I live in Safety Harbor, Fl. If you get one together closer to me, please let me know on this forum. Thanks.


----------



## avlon

Recently diagnosed with IBS...looking for local Tampa/South Tampa support group and information. Would also like to know any great doctors that actually treat IBS in the Tampa area. Thank you!


----------



## helpingothers

Hi Lauren,My name is Barry Levan and I have ibs like yourself for about 15 years. I live in Deerfield Beach, Fl. _**Content edited by moderator because of TOS violation.**_ You can read my personal story with ibs-d and how I dealt with it in the 2002 november issue of Life Extension Magazine at www.lef.org/magazine/mag2002/nov2002_report_ibs_01.ht Regimint is a enteric-coated capsule that contains peppermint and caraway oil.
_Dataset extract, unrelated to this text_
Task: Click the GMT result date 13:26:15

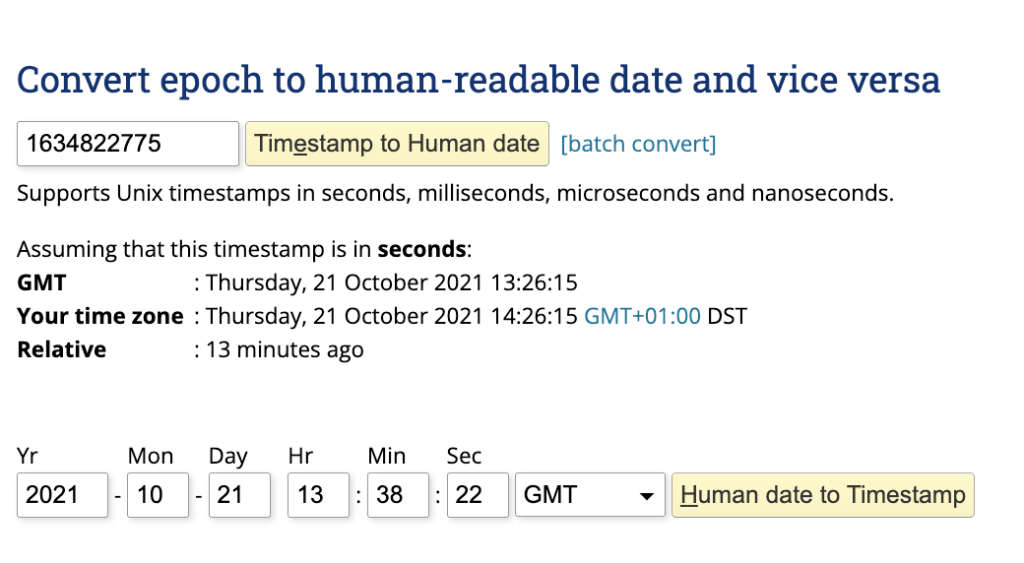Action: coord(392,283)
I have been using regimint for the past 10 years along with thousands of other ibs suffers with great success. _**Content edited by moderator for TOS violation.**_Barry


ghans64 said:


> Hi my name is Lauren and I have been suffering with IBS for 17 years now. All these years I have never met someone with my disorder and have been alone. I feel stressed and isolated from work, friends and family because they don't understand my disorder. I found this support group and am hoping to find a group of floridians to start a meet-up group with. *I live in Tampa Florida*. I wanted to see if there was any interest to start a meet up group in the area. I feel just meeting with people in person with the same disorder will be so helpful. I just need to find others who live with IBS. If interested in joining a meet up group in Tampa Florida leave a message below or send me a PM.Thanks,Lauren


_**Barry please refrain from posting any live links to your company within any of your posts here. That is a violation of the TOS which you agreed to upon registering here.You may post your link to your site only on our Websites or Services Forum.Thank You for your cooperation. The Moderator Team**_


----------



## perry w

ghans64 said:


> Hi my name is Lauren and I have been suffering with IBS for 17 years now. All these years I have never met someone with my disorder and have been alone. I feel stressed and isolated from work, friends and family because they don't understand my disorder. I found this support group and am hoping to find a group of floridians to start a meet-up group with. *I live in Tampa Florida*. I wanted to see if there was any interest to start a meet up group in the area. I feel just meeting with people in person with the same disorder will be so helpful. I just need to find others who live with IBS. If interested in joining a meet up group in Tampa Florida leave a message below or send me a PM.Thanks,Lauren


 Hi,Lauren I'm Perry and I live in Seffner FL..I Know how you feeling first hand.Please let me know if you get a group together because like you said it would be great to be around people that understand how we feel.Just make sure where ever we meet has alot of bathrooms(lol).Hope to see you soon!bye


----------